**Exercise instructions**
Reproduce all the data verbatim.

[Study material Boundary: Start]

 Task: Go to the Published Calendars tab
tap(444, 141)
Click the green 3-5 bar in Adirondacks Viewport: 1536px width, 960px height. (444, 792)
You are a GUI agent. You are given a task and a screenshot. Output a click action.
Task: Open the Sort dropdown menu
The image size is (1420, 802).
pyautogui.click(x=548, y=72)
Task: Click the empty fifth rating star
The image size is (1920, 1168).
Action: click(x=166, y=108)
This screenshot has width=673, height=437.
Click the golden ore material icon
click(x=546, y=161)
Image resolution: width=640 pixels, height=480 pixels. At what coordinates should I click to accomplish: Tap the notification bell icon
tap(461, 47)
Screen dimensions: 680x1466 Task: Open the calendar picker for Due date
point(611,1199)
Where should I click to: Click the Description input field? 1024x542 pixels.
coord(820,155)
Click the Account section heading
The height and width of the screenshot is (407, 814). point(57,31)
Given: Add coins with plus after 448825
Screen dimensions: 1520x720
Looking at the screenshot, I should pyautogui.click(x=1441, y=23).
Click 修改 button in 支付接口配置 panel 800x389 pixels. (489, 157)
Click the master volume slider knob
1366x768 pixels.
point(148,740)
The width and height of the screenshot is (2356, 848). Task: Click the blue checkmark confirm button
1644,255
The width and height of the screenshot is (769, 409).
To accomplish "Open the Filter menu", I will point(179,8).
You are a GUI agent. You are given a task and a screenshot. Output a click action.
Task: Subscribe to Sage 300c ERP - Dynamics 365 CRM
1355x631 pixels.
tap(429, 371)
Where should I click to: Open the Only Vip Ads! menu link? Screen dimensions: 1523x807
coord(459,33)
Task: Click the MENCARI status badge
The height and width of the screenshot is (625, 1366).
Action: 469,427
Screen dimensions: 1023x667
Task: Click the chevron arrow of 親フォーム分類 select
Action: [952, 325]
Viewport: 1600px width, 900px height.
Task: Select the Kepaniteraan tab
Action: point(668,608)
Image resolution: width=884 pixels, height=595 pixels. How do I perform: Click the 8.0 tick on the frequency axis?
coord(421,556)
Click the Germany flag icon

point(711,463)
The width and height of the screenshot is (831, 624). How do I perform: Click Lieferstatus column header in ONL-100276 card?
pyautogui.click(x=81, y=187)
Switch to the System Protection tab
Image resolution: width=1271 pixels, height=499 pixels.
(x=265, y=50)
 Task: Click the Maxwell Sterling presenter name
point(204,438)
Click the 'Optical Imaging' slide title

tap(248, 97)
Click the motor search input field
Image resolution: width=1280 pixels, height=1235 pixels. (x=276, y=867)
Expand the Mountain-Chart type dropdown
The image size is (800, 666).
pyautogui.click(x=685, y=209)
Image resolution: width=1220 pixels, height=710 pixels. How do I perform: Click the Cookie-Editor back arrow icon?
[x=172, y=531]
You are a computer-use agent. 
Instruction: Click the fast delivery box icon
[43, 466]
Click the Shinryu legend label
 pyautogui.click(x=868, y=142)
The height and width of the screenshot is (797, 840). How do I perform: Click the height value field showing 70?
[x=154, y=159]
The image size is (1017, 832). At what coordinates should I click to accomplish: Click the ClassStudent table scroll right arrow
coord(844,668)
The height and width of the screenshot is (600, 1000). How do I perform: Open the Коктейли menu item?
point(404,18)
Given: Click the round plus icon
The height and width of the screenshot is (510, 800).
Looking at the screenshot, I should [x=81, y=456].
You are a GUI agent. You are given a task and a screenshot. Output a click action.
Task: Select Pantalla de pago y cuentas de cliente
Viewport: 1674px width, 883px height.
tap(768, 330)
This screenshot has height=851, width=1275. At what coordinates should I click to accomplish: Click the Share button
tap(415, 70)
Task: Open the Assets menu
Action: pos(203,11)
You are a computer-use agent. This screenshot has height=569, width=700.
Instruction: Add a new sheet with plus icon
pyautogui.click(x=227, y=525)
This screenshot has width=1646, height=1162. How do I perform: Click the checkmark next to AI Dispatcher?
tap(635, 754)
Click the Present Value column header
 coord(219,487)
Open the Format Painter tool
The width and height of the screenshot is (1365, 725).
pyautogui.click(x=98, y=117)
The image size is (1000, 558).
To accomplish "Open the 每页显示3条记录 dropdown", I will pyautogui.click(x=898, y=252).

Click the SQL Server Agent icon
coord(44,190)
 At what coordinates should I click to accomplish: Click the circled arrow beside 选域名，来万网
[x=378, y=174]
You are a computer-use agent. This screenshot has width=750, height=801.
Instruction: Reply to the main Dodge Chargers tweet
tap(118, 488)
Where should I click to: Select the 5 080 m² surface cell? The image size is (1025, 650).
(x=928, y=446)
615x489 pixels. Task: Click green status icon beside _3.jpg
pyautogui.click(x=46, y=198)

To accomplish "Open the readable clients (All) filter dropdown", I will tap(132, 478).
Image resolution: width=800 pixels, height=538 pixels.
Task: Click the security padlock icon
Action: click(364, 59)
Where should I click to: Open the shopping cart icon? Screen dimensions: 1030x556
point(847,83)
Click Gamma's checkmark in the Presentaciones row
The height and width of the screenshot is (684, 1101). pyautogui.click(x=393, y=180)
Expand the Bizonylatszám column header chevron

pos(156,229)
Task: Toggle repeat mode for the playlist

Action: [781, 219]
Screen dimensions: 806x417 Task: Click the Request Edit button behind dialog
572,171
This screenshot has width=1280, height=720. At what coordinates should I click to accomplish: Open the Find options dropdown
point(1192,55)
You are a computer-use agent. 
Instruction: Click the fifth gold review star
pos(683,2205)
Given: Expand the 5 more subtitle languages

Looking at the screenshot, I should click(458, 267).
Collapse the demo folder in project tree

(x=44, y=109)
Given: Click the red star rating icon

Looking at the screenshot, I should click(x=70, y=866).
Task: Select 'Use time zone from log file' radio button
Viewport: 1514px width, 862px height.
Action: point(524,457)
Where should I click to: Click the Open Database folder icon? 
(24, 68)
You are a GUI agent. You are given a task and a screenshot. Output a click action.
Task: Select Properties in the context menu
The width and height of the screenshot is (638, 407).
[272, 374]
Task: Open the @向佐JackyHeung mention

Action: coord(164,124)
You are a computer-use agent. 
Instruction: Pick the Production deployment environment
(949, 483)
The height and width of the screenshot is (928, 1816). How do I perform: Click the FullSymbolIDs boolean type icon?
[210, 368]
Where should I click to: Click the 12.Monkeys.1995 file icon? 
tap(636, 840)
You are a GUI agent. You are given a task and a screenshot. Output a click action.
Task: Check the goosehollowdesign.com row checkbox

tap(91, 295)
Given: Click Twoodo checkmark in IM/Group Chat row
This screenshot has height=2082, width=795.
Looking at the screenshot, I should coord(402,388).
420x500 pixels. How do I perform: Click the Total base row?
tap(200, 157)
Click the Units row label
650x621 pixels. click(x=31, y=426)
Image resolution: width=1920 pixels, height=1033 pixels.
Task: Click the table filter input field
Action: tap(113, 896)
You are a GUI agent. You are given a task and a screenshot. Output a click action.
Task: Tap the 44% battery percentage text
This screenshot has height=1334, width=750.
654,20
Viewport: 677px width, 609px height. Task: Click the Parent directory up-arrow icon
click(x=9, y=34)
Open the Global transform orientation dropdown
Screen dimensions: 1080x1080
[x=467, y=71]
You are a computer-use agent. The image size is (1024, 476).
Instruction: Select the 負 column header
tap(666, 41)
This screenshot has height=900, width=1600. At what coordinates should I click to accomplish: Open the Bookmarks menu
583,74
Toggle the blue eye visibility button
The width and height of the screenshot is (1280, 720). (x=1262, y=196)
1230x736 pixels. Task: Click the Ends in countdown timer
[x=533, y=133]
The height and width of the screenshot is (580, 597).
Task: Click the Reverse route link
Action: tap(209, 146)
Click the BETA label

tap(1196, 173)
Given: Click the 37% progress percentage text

[Study material Boundary: End]

**Output below**
 Task: Go to the Published Calendars tab
tap(444, 141)
Click the green 3-5 bar in Adirondacks Viewport: 1536px width, 960px height. (444, 792)
You are a GUI agent. You are given a task and a screenshot. Output a click action.
Task: Open the Sort dropdown menu
The image size is (1420, 802).
pyautogui.click(x=548, y=72)
Task: Click the empty fifth rating star
The image size is (1920, 1168).
Action: click(x=166, y=108)
This screenshot has width=673, height=437.
Click the golden ore material icon
click(x=546, y=161)
Image resolution: width=640 pixels, height=480 pixels. At what coordinates should I click to accomplish: Tap the notification bell icon
tap(461, 47)
Screen dimensions: 680x1466 Task: Open the calendar picker for Due date
point(611,1199)
Where should I click to: Click the Description input field? 1024x542 pixels.
coord(820,155)
Click the Account section heading
The height and width of the screenshot is (407, 814). point(57,31)
Given: Add coins with plus after 448825
Screen dimensions: 1520x720
Looking at the screenshot, I should pyautogui.click(x=1441, y=23).
Click 修改 button in 支付接口配置 panel 800x389 pixels. (489, 157)
Click the master volume slider knob
1366x768 pixels.
point(148,740)
The width and height of the screenshot is (2356, 848). Task: Click the blue checkmark confirm button
1644,255
The width and height of the screenshot is (769, 409).
To accomplish "Open the Filter menu", I will point(179,8).
You are a GUI agent. You are given a task and a screenshot. Output a click action.
Task: Subscribe to Sage 300c ERP - Dynamics 365 CRM
1355x631 pixels.
tap(429, 371)
Where should I click to: Open the Only Vip Ads! menu link? Screen dimensions: 1523x807
coord(459,33)
Task: Click the MENCARI status badge
The height and width of the screenshot is (625, 1366).
Action: 469,427
Screen dimensions: 1023x667
Task: Click the chevron arrow of 親フォーム分類 select
Action: [952, 325]
Viewport: 1600px width, 900px height.
Task: Select the Kepaniteraan tab
Action: point(668,608)
Image resolution: width=884 pixels, height=595 pixels. How do I perform: Click the 8.0 tick on the frequency axis?
coord(421,556)
Click the Germany flag icon

point(711,463)
The width and height of the screenshot is (831, 624). How do I perform: Click Lieferstatus column header in ONL-100276 card?
pyautogui.click(x=81, y=187)
Switch to the System Protection tab
Image resolution: width=1271 pixels, height=499 pixels.
(x=265, y=50)
 Task: Click the Maxwell Sterling presenter name
point(204,438)
Click the 'Optical Imaging' slide title

tap(248, 97)
Click the motor search input field
Image resolution: width=1280 pixels, height=1235 pixels. (x=276, y=867)
Expand the Mountain-Chart type dropdown
The image size is (800, 666).
pyautogui.click(x=685, y=209)
Image resolution: width=1220 pixels, height=710 pixels. How do I perform: Click the Cookie-Editor back arrow icon?
[x=172, y=531]
You are a computer-use agent. 
Instruction: Click the fast delivery box icon
[43, 466]
Click the Shinryu legend label
 pyautogui.click(x=868, y=142)
The height and width of the screenshot is (797, 840). How do I perform: Click the height value field showing 70?
[x=154, y=159]
The image size is (1017, 832). At what coordinates should I click to accomplish: Click the ClassStudent table scroll right arrow
coord(844,668)
The height and width of the screenshot is (600, 1000). How do I perform: Open the Коктейли menu item?
point(404,18)
Given: Click the round plus icon
The height and width of the screenshot is (510, 800).
Looking at the screenshot, I should [x=81, y=456].
You are a GUI agent. You are given a task and a screenshot. Output a click action.
Task: Select Pantalla de pago y cuentas de cliente
Viewport: 1674px width, 883px height.
tap(768, 330)
This screenshot has height=851, width=1275. At what coordinates should I click to accomplish: Click the Share button
tap(415, 70)
Task: Open the Assets menu
Action: pos(203,11)
You are a computer-use agent. This screenshot has height=569, width=700.
Instruction: Add a new sheet with plus icon
pyautogui.click(x=227, y=525)
This screenshot has width=1646, height=1162. How do I perform: Click the checkmark next to AI Dispatcher?
tap(635, 754)
Click the Present Value column header
 coord(219,487)
Open the Format Painter tool
The width and height of the screenshot is (1365, 725).
pyautogui.click(x=98, y=117)
The image size is (1000, 558).
To accomplish "Open the 每页显示3条记录 dropdown", I will pyautogui.click(x=898, y=252).

Click the SQL Server Agent icon
coord(44,190)
 At what coordinates should I click to accomplish: Click the circled arrow beside 选域名，来万网
[x=378, y=174]
You are a computer-use agent. This screenshot has width=750, height=801.
Instruction: Reply to the main Dodge Chargers tweet
tap(118, 488)
Where should I click to: Select the 5 080 m² surface cell? The image size is (1025, 650).
(x=928, y=446)
615x489 pixels. Task: Click green status icon beside _3.jpg
pyautogui.click(x=46, y=198)

To accomplish "Open the readable clients (All) filter dropdown", I will tap(132, 478).
Image resolution: width=800 pixels, height=538 pixels.
Task: Click the security padlock icon
Action: click(364, 59)
Where should I click to: Open the shopping cart icon? Screen dimensions: 1030x556
point(847,83)
Click Gamma's checkmark in the Presentaciones row
The height and width of the screenshot is (684, 1101). pyautogui.click(x=393, y=180)
Expand the Bizonylatszám column header chevron

pos(156,229)
Task: Toggle repeat mode for the playlist

Action: [781, 219]
Screen dimensions: 806x417 Task: Click the Request Edit button behind dialog
572,171
This screenshot has width=1280, height=720. At what coordinates should I click to accomplish: Open the Find options dropdown
point(1192,55)
You are a computer-use agent. 
Instruction: Click the fifth gold review star
pos(683,2205)
Given: Expand the 5 more subtitle languages

Looking at the screenshot, I should click(458, 267).
Collapse the demo folder in project tree

(x=44, y=109)
Given: Click the red star rating icon

Looking at the screenshot, I should click(x=70, y=866).
Task: Select 'Use time zone from log file' radio button
Viewport: 1514px width, 862px height.
Action: point(524,457)
Where should I click to: Click the Open Database folder icon? 
(24, 68)
You are a GUI agent. You are given a task and a screenshot. Output a click action.
Task: Select Properties in the context menu
The width and height of the screenshot is (638, 407).
[272, 374]
Task: Open the @向佐JackyHeung mention

Action: coord(164,124)
You are a computer-use agent. 
Instruction: Pick the Production deployment environment
(949, 483)
The height and width of the screenshot is (928, 1816). How do I perform: Click the FullSymbolIDs boolean type icon?
[210, 368]
Where should I click to: Click the 12.Monkeys.1995 file icon? 
tap(636, 840)
You are a GUI agent. You are given a task and a screenshot. Output a click action.
Task: Check the goosehollowdesign.com row checkbox

tap(91, 295)
Given: Click Twoodo checkmark in IM/Group Chat row
This screenshot has height=2082, width=795.
Looking at the screenshot, I should coord(402,388).
420x500 pixels. How do I perform: Click the Total base row?
tap(200, 157)
Click the Units row label
650x621 pixels. click(x=31, y=426)
Image resolution: width=1920 pixels, height=1033 pixels.
Task: Click the table filter input field
Action: tap(113, 896)
You are a GUI agent. You are given a task and a screenshot. Output a click action.
Task: Tap the 44% battery percentage text
This screenshot has height=1334, width=750.
654,20
Viewport: 677px width, 609px height. Task: Click the Parent directory up-arrow icon
click(x=9, y=34)
Open the Global transform orientation dropdown
Screen dimensions: 1080x1080
[x=467, y=71]
You are a computer-use agent. The image size is (1024, 476).
Instruction: Select the 負 column header
tap(666, 41)
This screenshot has height=900, width=1600. At what coordinates should I click to accomplish: Open the Bookmarks menu
583,74
Toggle the blue eye visibility button
The width and height of the screenshot is (1280, 720). (x=1262, y=196)
1230x736 pixels. Task: Click the Ends in countdown timer
[x=533, y=133]
The height and width of the screenshot is (580, 597).
Task: Click the Reverse route link
Action: tap(209, 146)
Click the BETA label

tap(1196, 173)
Given: Click the 37% progress percentage text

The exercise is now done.